Talking about doing the dishes, I have discovered something new about myself. I enjoy cleaning. But there are caveats to this. I don’t enjoy doing dishes when the sun is up. It’s a sun down activity. I enjoy only cleaning the living room and the kitchen. I don’t like cleaning bedrooms. I have somehow convinced myself that doing the dishes, and cleaning is quite meditative. I usually listen to some Fred Again and do the dishes. I make the lighting kind of moody. It’s enjoyable. Who’d have thunk.

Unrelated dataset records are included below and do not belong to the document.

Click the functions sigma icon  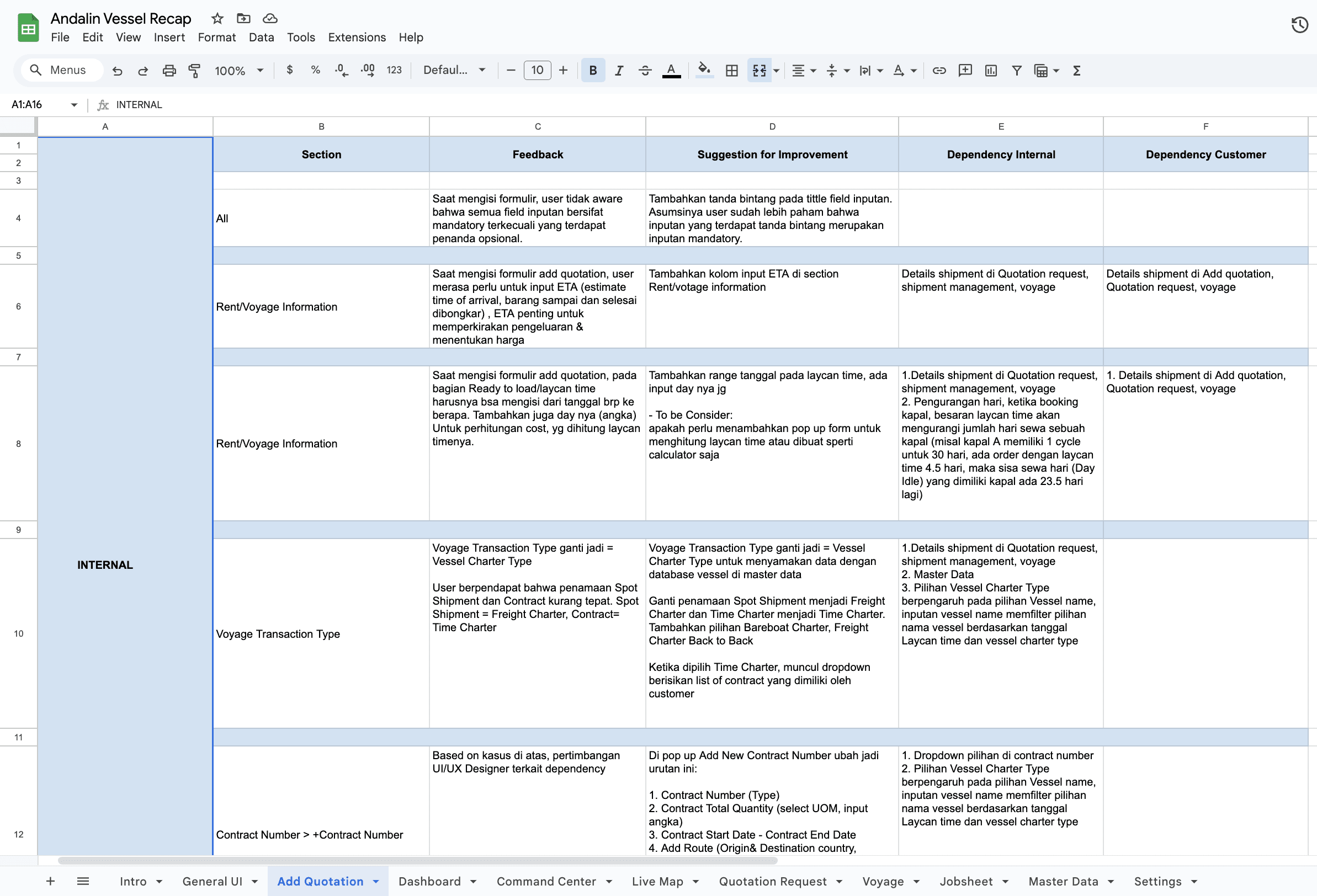1077,70
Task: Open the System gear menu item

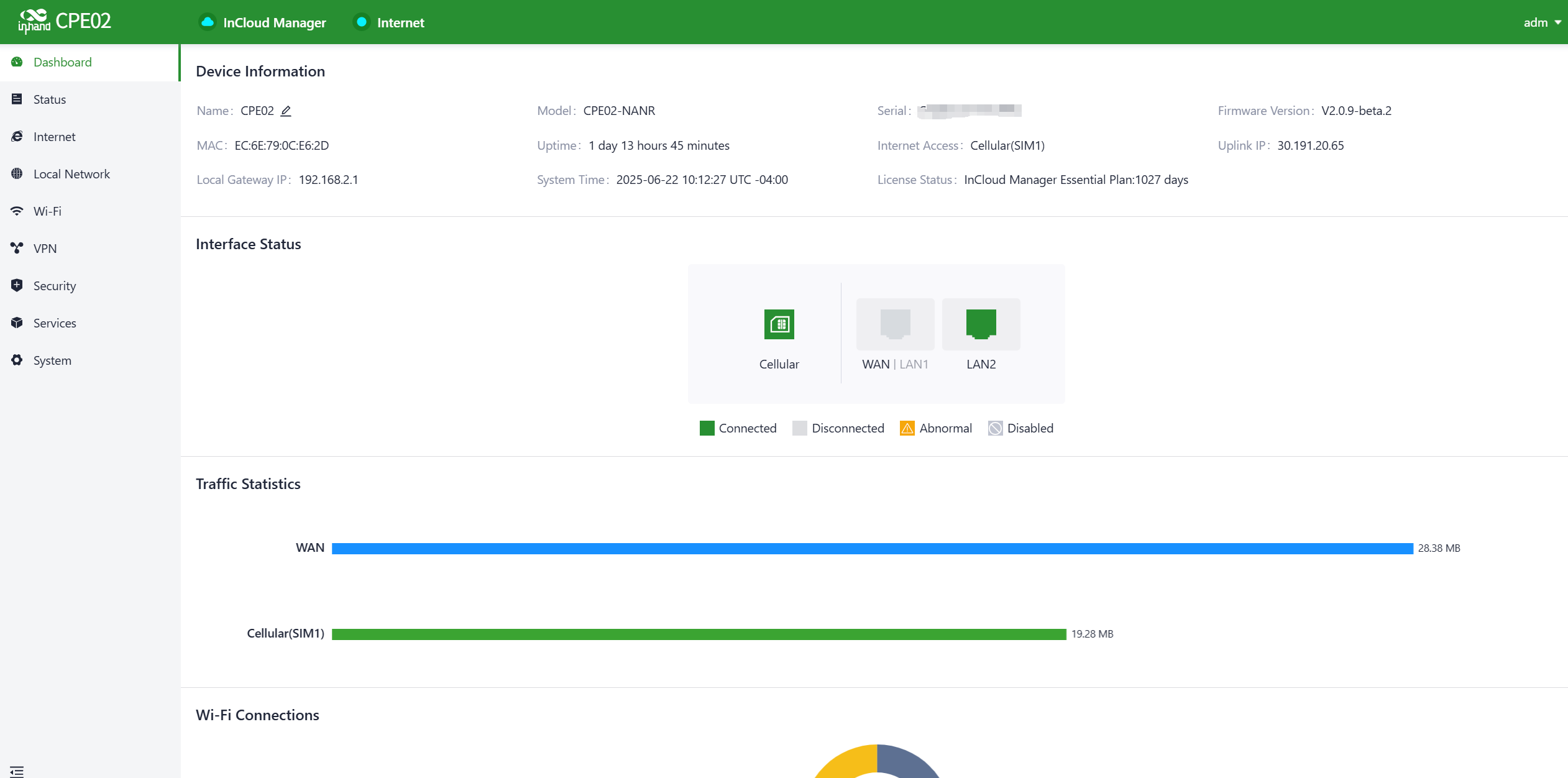Action: click(x=52, y=360)
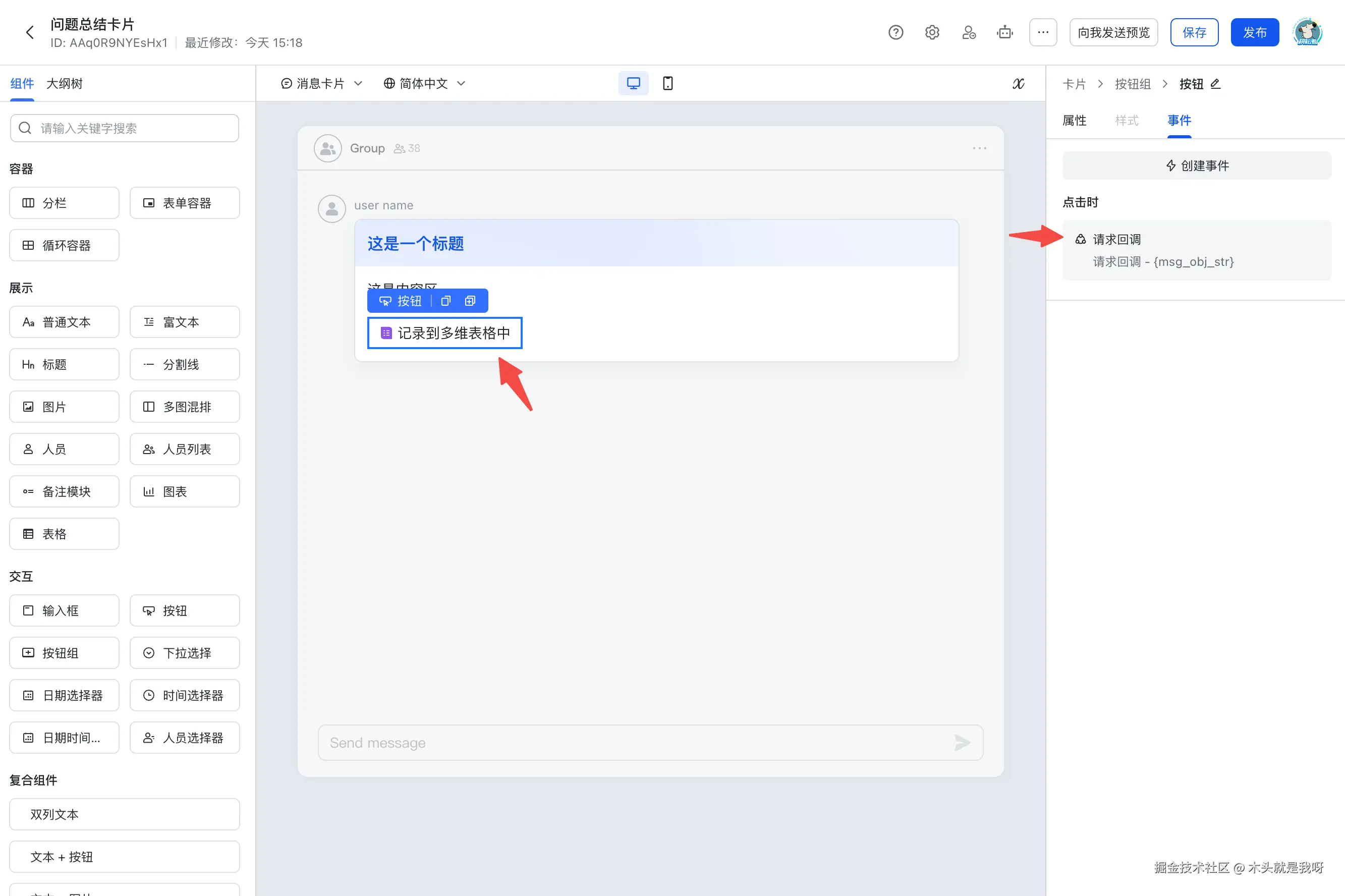Open the variables x icon
Image resolution: width=1345 pixels, height=896 pixels.
point(1018,84)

Also, on the topic of mango lavendar cocktails – I am the resident cocktail maker of the house. This one time, AG, LN and NV decided it was time for a girls night out. It was the first time they decided to have a girls night out. I was hired by them to do the cocktails before they went out. I like doing thematic cocktails. During the morning of the girls night out, I played a word association game with the three of them to understand the “vibe” of the cocktails. Somehow we landed on words like “health”, “organic” and the like. I understood my assignment then and there. Me, and my old roommate AS went out to buy some ingredients to prepare. Here were my biggest hits for the night in no order (names invetned by me ofcourse):

  1. The Ginger Turmeric Shot: Ginger juice, turmeric, everclear, lemon juice
  2. Cocktail of the earth: Beetroot juice, some star anise(?), everclear, and something else
  3. Eno bomb: Simple syrup, soda, everclear and eno.

Other ingredients I played with involved a mushroom elixir, kombucha, and a few more healthy sounding drinks.

Number 3 was a crowd pleaser. It involved two glasses, a large round glass that contained the liquor. And a tiny shot glass that contained about a few pinches of eno. To drink it, you had to drop the shot glass upside down into the big glass, and had to chug the cocktail before the eno foam overflowed. Everyone loved it.

Honestly, I made many more cocktails that night, but things got a blurry pretty fast. All the cocktails tasted fabulous. Dangerously fabulous. It’s worth noting, Everclear is 95% alcohol and needs to be handled carefully. Fortunately, I spent my time at Cornell exculsuively using Everclear as my liquor of choice. It is a blank canvas that can be used to make so many things, from cocktails, to fancy steeped liquors. I am such a fan, I have been contemplating writing a book on everclear recipes. It could be an encyclopedia. By the way, the only cocktail that didn’t land on that night was was a spicy jaljeera cocktail that I didn’t quite get right. It had a weird aftertaste. On paper it felt like a great idea.

I really enjoy making cocktails. I also think I am really good at it. It’s part culinary performance, part old school crowd work performance. And it gets more fun as the crowd gets tipsier. Let’s just say, the girls didn’t need to have any more drinks during their night out.